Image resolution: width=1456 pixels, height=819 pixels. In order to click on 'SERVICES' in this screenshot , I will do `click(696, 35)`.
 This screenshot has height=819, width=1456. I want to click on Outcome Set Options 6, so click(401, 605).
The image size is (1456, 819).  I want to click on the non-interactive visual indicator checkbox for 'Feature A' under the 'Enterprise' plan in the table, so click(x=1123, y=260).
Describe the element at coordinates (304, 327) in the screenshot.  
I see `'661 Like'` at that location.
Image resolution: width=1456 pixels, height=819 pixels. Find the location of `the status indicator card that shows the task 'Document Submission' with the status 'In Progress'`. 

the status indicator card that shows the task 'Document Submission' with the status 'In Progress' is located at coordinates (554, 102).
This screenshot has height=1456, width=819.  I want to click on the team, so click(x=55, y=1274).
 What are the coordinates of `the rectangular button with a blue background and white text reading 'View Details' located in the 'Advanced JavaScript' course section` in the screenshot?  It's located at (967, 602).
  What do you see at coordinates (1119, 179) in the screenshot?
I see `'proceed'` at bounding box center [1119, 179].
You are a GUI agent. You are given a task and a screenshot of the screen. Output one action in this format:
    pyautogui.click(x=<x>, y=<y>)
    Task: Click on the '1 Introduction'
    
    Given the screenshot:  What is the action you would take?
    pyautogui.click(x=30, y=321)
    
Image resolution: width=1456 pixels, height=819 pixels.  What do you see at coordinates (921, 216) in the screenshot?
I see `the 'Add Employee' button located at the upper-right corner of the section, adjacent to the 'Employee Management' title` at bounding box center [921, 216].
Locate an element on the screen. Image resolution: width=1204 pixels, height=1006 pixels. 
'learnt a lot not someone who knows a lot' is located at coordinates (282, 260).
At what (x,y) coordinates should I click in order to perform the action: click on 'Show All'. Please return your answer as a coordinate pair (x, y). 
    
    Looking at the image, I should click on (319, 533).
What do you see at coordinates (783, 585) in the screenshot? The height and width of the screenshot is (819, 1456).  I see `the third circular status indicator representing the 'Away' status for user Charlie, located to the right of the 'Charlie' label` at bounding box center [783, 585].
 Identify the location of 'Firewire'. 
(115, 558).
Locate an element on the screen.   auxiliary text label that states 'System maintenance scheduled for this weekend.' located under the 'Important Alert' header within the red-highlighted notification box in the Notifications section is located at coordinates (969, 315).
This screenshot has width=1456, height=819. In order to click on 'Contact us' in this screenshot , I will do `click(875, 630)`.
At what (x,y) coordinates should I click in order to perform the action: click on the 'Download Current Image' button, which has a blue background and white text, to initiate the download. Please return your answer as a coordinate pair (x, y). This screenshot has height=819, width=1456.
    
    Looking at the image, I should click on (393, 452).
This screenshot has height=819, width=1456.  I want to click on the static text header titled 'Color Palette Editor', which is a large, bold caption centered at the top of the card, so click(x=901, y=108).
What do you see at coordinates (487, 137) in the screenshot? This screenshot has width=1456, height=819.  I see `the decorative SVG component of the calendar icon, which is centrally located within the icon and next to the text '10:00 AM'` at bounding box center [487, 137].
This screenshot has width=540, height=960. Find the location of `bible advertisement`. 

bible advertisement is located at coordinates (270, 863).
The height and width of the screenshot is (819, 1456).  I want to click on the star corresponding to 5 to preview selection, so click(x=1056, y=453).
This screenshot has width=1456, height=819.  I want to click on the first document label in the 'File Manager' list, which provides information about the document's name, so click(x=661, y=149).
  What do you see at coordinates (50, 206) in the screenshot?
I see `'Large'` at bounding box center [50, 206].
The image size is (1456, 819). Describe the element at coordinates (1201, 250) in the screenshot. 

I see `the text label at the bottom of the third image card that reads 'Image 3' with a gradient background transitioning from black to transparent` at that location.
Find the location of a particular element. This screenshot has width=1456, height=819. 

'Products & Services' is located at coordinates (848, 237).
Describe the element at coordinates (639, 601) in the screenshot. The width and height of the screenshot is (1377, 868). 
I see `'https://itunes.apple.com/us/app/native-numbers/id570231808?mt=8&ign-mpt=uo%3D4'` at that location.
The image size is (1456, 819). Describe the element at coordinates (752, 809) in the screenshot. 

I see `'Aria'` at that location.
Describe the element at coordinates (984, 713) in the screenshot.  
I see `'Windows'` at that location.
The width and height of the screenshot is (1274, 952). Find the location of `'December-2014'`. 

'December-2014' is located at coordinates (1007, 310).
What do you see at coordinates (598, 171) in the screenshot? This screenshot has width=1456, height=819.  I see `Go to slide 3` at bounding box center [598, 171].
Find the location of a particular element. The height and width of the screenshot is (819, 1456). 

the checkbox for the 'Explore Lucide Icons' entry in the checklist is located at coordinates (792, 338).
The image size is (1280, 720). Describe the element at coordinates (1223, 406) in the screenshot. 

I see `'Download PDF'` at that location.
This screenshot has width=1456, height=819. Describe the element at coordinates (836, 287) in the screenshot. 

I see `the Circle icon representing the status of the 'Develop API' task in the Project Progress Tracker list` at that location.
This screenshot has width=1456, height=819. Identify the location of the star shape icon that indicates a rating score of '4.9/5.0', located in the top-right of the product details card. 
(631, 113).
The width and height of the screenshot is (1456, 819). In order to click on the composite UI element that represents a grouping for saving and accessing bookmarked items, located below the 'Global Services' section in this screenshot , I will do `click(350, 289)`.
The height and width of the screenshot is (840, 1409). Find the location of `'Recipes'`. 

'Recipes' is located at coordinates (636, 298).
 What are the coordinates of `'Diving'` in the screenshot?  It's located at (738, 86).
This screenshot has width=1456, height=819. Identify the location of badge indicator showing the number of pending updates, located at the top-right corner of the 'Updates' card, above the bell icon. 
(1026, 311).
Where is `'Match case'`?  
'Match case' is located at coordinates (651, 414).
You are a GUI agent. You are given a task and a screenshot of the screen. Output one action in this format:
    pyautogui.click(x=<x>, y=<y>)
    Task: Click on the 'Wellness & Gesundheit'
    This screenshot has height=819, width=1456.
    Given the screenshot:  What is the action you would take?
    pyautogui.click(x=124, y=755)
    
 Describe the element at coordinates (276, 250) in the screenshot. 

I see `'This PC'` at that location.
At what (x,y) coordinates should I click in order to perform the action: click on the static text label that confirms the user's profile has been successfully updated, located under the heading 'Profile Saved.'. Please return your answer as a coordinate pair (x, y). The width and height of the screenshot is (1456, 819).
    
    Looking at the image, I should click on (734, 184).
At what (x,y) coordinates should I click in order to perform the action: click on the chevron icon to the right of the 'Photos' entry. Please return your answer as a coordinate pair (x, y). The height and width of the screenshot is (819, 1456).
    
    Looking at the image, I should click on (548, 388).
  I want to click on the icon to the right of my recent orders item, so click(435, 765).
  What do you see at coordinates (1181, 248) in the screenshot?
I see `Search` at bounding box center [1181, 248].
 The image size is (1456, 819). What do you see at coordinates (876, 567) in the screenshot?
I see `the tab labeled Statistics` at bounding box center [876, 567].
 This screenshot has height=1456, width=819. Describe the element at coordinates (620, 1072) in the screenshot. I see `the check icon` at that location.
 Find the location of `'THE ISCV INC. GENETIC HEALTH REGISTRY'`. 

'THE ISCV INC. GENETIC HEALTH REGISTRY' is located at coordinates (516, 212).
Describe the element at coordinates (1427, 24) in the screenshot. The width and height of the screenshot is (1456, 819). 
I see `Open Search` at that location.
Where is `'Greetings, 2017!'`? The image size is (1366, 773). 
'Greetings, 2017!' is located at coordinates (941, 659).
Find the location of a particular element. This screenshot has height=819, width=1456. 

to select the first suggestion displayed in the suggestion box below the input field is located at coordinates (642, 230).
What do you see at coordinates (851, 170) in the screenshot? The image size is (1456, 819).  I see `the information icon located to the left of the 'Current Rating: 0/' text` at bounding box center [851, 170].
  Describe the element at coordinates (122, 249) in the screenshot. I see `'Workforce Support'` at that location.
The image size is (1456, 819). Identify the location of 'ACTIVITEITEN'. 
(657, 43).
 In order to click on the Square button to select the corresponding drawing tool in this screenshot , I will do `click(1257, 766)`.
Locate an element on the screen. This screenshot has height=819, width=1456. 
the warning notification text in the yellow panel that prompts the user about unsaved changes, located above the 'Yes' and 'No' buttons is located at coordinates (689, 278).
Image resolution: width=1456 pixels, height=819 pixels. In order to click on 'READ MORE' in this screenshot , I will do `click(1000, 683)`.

□ □ □

* Task brief *
Please retype the data from the line with "so click(x=661, y=149)." to the line with "text label at" without any changes.

* Output for this task *
This screenshot has width=1456, height=819.  I want to click on the first document label in the 'File Manager' list, which provides information about the document's name, so click(x=661, y=149).
  What do you see at coordinates (50, 206) in the screenshot?
I see `'Large'` at bounding box center [50, 206].
The image size is (1456, 819). Describe the element at coordinates (1201, 250) in the screenshot. 

I see `the text label at the bottom of the third image card that reads 'Image 3' with a gradient background transitioning from black to transparent` at that location.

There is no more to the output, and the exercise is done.